In one embodiment, instructions implementing the operating system 908, the computer program 910, and the compiler 912 are tangibly embodied in a computer-readable medium, e.g., data storage device 920, which could include one or more fixed or removable data storage devices, such as a zip drive, floppy disc drive 924, hard drive, CD-ROM drive, tape drive, etc. Further, the operating system 908 and the computer program 910 are comprised of instructions which, when read and executed by the computer 902, cause the computer 902 to perform the steps necessary to implement the method steps described above. Computer program 910 and/or operating instructions may also be tangibly embodied in memory 906 and/or data communications devices 930, thereby making a computer program product or article of manufacture. As such, the terms “article of manufacture,” “program storage device” and “computer program product” as used herein are intended to encompass a computer program accessible from any computer readable device or media.

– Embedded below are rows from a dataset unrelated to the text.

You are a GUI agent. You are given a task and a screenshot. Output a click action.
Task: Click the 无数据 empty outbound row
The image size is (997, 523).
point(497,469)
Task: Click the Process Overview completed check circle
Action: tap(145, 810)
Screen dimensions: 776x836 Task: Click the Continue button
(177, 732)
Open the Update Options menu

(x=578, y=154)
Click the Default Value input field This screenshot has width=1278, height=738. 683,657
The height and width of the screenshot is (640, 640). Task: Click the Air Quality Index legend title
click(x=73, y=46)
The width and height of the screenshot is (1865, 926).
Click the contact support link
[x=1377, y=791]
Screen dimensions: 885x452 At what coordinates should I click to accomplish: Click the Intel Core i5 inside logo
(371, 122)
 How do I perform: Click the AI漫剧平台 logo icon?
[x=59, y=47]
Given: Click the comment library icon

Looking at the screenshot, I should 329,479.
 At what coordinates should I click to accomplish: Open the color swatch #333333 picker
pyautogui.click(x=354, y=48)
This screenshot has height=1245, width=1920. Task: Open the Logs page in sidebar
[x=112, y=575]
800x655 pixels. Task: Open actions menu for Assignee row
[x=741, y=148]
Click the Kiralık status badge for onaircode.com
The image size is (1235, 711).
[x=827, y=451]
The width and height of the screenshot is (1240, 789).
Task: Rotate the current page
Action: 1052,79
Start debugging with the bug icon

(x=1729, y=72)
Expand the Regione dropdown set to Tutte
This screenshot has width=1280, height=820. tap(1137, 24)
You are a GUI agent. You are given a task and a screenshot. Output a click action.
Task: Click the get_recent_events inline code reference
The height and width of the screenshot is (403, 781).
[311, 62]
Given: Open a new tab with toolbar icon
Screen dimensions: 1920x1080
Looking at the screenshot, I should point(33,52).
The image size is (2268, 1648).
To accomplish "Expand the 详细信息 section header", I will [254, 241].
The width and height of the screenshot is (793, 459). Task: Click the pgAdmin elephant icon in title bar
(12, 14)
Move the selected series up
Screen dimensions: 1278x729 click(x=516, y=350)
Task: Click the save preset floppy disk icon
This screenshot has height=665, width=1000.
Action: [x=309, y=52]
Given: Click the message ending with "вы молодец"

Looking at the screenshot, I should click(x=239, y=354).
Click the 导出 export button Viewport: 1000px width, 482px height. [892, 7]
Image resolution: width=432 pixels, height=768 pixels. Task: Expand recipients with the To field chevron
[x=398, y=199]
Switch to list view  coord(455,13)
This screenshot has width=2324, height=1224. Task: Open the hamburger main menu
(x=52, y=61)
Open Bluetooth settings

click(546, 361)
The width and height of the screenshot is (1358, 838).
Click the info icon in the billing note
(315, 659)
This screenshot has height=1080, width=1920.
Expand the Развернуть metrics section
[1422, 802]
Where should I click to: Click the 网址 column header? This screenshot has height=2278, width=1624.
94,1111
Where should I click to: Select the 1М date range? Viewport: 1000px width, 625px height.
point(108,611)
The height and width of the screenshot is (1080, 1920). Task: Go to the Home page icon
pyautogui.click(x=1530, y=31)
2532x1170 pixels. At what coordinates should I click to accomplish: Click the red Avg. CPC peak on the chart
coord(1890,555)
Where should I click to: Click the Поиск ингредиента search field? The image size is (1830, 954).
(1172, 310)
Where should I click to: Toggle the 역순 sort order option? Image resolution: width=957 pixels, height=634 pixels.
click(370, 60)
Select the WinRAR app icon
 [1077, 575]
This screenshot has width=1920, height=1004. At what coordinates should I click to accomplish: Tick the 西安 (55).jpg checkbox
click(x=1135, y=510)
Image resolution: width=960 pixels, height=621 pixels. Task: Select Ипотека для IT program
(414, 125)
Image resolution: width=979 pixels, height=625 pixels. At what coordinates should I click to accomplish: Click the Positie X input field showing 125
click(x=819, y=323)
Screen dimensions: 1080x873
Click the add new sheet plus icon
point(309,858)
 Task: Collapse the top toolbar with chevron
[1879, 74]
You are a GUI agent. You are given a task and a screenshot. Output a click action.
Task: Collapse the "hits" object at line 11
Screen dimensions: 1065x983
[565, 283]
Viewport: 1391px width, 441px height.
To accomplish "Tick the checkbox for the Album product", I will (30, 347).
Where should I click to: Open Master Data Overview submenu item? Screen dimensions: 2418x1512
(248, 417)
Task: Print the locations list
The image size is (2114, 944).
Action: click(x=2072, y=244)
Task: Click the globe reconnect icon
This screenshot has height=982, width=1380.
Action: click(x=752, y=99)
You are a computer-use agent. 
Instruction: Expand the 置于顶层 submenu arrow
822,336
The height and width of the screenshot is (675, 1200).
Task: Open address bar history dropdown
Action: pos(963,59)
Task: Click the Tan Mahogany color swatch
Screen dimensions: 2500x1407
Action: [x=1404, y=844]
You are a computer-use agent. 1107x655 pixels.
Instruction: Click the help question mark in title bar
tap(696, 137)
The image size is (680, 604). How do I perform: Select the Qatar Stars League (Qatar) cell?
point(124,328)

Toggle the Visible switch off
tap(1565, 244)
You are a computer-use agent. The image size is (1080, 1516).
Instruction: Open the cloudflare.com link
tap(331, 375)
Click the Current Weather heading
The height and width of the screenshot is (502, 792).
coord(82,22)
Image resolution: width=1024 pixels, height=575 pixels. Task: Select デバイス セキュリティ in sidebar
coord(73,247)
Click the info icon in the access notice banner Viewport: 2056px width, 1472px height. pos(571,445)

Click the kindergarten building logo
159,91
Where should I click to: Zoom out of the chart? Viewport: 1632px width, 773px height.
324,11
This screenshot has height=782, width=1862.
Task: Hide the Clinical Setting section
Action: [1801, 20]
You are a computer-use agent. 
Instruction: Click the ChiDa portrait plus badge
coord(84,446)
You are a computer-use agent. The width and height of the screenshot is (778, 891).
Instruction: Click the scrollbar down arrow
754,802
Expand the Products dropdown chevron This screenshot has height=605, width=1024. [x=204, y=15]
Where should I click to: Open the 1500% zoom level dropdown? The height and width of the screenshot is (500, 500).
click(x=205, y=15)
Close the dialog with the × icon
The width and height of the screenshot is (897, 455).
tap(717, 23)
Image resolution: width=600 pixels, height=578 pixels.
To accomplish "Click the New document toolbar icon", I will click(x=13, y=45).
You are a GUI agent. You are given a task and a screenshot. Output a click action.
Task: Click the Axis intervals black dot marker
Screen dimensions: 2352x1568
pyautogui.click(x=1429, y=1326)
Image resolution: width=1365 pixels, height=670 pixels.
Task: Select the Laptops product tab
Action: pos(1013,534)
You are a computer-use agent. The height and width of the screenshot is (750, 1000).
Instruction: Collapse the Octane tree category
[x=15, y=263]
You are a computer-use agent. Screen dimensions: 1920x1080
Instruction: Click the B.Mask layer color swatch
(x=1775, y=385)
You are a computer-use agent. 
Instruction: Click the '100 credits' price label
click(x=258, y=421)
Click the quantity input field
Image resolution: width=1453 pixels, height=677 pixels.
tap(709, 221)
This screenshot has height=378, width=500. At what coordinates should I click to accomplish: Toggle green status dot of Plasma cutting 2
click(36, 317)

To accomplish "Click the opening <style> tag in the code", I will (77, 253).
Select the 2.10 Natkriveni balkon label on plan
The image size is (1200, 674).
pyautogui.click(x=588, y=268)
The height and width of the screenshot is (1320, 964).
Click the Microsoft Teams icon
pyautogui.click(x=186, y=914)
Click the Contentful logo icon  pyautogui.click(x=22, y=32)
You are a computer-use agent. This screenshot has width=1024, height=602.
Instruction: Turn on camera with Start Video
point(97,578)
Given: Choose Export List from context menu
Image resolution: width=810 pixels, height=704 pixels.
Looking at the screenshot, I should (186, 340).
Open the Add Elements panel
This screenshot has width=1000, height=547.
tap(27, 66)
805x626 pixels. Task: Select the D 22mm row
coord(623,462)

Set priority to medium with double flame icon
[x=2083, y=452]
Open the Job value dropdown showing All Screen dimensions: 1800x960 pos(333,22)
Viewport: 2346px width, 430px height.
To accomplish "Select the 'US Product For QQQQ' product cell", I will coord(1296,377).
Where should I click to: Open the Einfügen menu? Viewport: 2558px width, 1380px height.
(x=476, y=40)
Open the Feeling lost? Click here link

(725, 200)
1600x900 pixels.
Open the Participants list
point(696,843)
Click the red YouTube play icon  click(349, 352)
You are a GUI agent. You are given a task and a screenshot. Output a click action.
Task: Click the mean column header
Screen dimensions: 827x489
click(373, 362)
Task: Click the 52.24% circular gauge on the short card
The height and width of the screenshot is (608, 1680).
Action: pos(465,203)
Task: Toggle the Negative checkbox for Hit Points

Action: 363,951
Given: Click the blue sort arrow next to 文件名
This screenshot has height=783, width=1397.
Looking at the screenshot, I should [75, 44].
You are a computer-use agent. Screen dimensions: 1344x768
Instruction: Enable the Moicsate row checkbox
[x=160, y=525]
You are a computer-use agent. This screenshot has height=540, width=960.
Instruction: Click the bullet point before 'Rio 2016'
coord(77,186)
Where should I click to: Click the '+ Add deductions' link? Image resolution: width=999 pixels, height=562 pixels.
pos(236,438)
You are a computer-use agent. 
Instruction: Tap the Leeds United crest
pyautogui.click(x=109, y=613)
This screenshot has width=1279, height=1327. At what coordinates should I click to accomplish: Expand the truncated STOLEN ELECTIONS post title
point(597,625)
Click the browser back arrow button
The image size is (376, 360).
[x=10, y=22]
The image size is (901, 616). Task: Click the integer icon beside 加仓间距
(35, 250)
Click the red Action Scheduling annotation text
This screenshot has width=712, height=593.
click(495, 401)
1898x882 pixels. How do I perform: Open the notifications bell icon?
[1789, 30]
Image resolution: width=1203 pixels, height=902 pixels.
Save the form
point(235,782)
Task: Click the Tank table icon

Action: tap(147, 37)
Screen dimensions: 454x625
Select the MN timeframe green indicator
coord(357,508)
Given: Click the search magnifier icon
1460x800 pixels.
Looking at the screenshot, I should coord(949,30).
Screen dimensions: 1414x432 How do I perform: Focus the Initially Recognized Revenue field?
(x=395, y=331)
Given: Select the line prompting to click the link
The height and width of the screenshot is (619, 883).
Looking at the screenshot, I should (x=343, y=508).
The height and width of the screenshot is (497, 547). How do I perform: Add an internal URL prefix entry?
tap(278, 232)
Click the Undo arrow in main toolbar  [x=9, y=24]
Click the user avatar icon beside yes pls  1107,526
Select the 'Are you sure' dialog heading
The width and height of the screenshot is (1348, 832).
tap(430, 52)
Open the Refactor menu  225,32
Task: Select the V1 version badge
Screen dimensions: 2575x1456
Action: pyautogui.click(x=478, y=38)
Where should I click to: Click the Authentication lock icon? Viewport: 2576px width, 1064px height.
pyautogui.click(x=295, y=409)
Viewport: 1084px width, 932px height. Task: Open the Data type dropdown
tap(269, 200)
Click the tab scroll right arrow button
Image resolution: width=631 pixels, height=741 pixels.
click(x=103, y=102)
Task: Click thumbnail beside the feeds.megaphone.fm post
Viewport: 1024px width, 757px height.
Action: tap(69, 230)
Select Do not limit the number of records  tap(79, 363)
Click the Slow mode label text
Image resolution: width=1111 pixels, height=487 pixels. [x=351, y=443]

Those skilled in the art will recognize that many modifications may be made to this configuration without departing from the scope of the present disclosure. For example, those skilled in the art will recognize that any combination of the above components, or any number of different components, peripherals, and other devices, may be used.
This concludes the description of the preferred embodiments of the present disclosure. The foregoing description of the preferred embodiment has been presented for the purposes of illustration and description. It is not intended to be exhaustive or to limit the disclosure to the precise form disclosed. Many modifications and variations are possible in light of the above teaching. It is intended that the scope of rights be limited not by this detailed description, but rather by the claims appended hereto. The above specification, examples and data provide a complete description of the manufacture and use of the system and method.
This application is related to the following U.S. patent applications, which are hereby incorporated by reference herein: U.S. patent application Ser. No. 11/554,722 by Michael F. Leib and Lawrence A. Oldroyd for “METHOD AND SYSTEM FOR IMAGE REGISTRATION QUALITY CONFIRMATION AND IMPROVEMENT” filed Oct. 31, 2006, which application is a continuation-in-part (CIP) of U.S. application Ser. No. 10/817,476, by Lawrence A. Oldroyd, for “PROCESSING ARCHITECTURE FOR AUTOMATIC IMAGE REGISTRATION”, filed Apr. 2, 2004.